• DIRECTIVE: Copy out the lines of the data below verbatim, starting at the line that contains "This screenshot has height=661, width=828." and ending with the line that contains "tap(1283, 743)", both included.

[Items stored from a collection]
--- BEGIN ---

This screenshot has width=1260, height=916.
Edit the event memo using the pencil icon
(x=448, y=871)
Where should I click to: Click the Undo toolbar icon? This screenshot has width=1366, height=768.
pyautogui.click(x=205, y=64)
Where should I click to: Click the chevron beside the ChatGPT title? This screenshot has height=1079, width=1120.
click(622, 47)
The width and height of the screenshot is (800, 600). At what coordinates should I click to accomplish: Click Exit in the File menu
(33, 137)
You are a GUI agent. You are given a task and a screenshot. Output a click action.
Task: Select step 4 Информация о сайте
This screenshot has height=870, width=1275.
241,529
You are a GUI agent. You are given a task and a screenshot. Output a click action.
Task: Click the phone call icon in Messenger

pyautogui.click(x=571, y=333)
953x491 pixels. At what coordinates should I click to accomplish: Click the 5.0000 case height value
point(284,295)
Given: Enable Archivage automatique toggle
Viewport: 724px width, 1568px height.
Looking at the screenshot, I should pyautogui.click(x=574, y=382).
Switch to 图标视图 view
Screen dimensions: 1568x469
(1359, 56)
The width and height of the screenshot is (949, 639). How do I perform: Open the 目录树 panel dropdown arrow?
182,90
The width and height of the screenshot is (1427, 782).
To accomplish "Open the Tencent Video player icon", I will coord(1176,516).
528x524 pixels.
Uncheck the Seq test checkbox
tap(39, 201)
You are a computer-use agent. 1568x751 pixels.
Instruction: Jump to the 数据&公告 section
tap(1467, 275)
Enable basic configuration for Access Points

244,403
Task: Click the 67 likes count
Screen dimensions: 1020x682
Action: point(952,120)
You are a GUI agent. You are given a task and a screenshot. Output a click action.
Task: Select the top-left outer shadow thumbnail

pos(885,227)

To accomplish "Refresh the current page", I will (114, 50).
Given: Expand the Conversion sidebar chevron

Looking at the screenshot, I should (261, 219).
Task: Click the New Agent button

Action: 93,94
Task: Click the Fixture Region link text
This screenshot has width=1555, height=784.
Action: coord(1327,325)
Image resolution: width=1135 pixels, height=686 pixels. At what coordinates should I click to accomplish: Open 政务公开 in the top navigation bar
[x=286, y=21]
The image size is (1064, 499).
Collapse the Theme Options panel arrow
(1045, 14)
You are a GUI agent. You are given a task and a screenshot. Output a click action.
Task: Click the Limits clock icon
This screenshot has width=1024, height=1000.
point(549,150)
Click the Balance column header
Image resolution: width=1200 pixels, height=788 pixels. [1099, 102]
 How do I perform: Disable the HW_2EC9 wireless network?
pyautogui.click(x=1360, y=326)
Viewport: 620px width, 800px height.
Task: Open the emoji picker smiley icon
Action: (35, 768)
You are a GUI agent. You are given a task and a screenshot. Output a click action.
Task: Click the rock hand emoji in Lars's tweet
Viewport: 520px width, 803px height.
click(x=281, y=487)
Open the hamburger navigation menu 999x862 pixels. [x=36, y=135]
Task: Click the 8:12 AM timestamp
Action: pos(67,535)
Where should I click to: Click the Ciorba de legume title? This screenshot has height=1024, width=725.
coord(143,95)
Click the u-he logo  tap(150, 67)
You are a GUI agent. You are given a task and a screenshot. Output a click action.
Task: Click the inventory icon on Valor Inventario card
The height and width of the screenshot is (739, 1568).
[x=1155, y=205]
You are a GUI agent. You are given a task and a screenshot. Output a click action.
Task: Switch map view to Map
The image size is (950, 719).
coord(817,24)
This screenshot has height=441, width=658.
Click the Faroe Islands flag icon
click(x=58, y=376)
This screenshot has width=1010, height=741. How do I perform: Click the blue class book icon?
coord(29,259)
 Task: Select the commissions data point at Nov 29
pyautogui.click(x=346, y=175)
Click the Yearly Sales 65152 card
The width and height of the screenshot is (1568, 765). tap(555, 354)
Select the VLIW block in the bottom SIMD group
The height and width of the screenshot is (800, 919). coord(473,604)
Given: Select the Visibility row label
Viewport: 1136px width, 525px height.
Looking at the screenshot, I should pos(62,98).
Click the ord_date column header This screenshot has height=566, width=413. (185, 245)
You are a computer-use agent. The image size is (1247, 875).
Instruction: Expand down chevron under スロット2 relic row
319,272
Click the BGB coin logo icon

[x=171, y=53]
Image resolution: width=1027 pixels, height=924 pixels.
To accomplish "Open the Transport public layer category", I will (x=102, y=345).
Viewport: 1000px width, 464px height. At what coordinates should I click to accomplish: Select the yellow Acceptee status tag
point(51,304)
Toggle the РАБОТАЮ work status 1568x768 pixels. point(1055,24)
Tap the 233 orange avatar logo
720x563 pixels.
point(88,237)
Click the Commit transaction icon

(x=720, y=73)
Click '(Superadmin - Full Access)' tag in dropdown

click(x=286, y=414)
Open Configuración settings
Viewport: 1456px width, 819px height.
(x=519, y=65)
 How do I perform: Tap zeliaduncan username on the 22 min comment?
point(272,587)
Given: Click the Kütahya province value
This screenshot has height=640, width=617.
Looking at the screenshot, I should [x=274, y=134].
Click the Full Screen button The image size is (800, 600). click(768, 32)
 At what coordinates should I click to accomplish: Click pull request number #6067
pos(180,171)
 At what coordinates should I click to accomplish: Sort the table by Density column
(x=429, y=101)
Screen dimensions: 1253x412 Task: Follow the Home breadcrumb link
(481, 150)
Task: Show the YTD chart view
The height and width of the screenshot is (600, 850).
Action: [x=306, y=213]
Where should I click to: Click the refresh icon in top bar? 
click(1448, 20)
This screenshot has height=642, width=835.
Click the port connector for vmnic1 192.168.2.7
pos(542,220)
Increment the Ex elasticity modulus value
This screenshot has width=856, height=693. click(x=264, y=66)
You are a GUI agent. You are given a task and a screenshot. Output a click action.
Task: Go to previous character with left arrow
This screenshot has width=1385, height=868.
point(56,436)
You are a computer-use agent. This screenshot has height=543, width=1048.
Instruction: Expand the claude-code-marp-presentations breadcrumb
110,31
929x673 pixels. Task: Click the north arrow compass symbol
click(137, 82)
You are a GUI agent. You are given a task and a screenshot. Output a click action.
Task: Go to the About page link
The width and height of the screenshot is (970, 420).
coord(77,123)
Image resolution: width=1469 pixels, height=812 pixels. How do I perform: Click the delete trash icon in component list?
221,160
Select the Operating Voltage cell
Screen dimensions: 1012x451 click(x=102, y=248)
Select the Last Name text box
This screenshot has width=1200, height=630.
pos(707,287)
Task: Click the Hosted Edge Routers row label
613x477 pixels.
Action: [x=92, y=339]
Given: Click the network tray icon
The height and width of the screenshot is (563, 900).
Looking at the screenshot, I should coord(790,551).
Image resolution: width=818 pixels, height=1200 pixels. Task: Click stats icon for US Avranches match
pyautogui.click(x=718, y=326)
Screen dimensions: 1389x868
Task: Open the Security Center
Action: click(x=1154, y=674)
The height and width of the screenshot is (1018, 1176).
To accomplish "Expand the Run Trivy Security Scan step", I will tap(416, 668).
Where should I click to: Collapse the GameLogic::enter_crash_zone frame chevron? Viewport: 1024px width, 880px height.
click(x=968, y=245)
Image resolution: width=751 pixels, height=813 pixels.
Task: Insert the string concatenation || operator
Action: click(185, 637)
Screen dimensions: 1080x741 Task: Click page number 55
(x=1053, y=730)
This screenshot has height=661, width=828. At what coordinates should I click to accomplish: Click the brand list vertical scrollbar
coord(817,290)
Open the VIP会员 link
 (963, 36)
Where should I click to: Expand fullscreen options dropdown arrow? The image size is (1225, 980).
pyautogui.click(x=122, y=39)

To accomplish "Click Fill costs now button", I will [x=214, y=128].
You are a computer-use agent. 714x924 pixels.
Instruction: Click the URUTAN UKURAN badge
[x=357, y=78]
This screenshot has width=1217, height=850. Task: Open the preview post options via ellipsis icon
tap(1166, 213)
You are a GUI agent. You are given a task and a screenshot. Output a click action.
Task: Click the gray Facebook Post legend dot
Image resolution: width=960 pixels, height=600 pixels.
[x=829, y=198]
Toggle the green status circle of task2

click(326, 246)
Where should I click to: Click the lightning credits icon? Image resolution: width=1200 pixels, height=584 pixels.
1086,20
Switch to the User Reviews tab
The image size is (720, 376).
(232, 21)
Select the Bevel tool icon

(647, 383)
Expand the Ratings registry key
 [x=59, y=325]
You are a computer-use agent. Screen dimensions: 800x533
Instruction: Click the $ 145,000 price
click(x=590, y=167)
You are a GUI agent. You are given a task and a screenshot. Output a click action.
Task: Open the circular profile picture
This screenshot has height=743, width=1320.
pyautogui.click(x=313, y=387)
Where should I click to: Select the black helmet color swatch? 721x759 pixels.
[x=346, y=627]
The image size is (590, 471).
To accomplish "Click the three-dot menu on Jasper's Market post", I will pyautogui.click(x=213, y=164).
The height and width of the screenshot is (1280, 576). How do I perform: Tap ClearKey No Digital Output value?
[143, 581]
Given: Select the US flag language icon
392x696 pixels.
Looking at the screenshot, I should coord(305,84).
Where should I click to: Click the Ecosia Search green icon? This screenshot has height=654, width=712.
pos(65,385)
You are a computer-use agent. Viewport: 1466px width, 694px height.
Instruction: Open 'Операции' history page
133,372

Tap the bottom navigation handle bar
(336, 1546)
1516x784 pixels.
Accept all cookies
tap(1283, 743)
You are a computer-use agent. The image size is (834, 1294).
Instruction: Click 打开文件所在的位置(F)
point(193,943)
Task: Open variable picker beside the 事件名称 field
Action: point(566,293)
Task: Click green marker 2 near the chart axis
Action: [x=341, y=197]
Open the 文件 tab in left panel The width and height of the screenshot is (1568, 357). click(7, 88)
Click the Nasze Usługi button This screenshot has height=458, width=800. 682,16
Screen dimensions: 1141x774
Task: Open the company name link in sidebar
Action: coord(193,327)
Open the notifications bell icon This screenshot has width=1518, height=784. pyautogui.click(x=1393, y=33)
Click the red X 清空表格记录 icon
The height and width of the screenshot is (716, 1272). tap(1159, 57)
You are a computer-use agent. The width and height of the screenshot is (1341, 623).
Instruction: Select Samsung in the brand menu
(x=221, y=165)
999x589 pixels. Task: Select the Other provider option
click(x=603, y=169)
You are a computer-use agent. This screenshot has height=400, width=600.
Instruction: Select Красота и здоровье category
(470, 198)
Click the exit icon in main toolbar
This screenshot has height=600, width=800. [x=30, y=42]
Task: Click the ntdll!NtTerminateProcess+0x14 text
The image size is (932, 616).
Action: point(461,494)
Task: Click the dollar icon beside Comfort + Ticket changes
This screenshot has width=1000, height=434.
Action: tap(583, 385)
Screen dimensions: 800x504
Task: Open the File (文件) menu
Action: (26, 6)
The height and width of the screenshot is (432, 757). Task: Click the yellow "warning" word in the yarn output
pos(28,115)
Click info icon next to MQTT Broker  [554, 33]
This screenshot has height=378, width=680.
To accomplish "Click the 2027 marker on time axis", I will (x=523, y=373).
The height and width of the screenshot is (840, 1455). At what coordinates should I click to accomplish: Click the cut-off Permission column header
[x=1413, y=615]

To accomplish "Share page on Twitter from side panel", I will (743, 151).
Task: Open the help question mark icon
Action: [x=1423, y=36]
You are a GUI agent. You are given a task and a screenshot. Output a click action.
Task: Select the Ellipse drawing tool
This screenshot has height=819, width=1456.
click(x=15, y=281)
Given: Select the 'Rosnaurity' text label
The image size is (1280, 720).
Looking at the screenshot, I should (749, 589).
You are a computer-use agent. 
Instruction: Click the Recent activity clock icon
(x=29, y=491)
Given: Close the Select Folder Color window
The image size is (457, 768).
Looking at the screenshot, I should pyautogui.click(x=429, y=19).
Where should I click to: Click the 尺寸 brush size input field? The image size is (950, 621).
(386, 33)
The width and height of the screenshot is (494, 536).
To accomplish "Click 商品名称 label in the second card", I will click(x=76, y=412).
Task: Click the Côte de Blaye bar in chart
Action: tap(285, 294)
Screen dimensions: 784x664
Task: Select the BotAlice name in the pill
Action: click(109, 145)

--- END ---

• RESPONSE BELOW:
This screenshot has height=661, width=828. At what coordinates should I click to accomplish: Click the brand list vertical scrollbar
coord(817,290)
Open the VIP会员 link
 (963, 36)
Where should I click to: Expand fullscreen options dropdown arrow? The image size is (1225, 980).
pyautogui.click(x=122, y=39)

To accomplish "Click Fill costs now button", I will [x=214, y=128].
You are a computer-use agent. 714x924 pixels.
Instruction: Click the URUTAN UKURAN badge
[x=357, y=78]
This screenshot has width=1217, height=850. Task: Open the preview post options via ellipsis icon
tap(1166, 213)
You are a GUI agent. You are given a task and a screenshot. Output a click action.
Task: Click the gray Facebook Post legend dot
Image resolution: width=960 pixels, height=600 pixels.
[x=829, y=198]
Toggle the green status circle of task2

click(326, 246)
Where should I click to: Click the lightning credits icon? Image resolution: width=1200 pixels, height=584 pixels.
1086,20
Switch to the User Reviews tab
The image size is (720, 376).
(232, 21)
Select the Bevel tool icon

(647, 383)
Expand the Ratings registry key
 [x=59, y=325]
You are a computer-use agent. Screen dimensions: 800x533
Instruction: Click the $ 145,000 price
click(x=590, y=167)
You are a GUI agent. You are given a task and a screenshot. Output a click action.
Task: Open the circular profile picture
This screenshot has height=743, width=1320.
pyautogui.click(x=313, y=387)
Where should I click to: Select the black helmet color swatch? 721x759 pixels.
[x=346, y=627]
The image size is (590, 471).
To accomplish "Click the three-dot menu on Jasper's Market post", I will pyautogui.click(x=213, y=164).
The height and width of the screenshot is (1280, 576). How do I perform: Tap ClearKey No Digital Output value?
[143, 581]
Given: Select the US flag language icon
392x696 pixels.
Looking at the screenshot, I should coord(305,84).
Where should I click to: Click the Ecosia Search green icon? This screenshot has height=654, width=712.
pos(65,385)
You are a computer-use agent. Viewport: 1466px width, 694px height.
Instruction: Open 'Операции' history page
133,372

Tap the bottom navigation handle bar
(336, 1546)
1516x784 pixels.
Accept all cookies
tap(1283, 743)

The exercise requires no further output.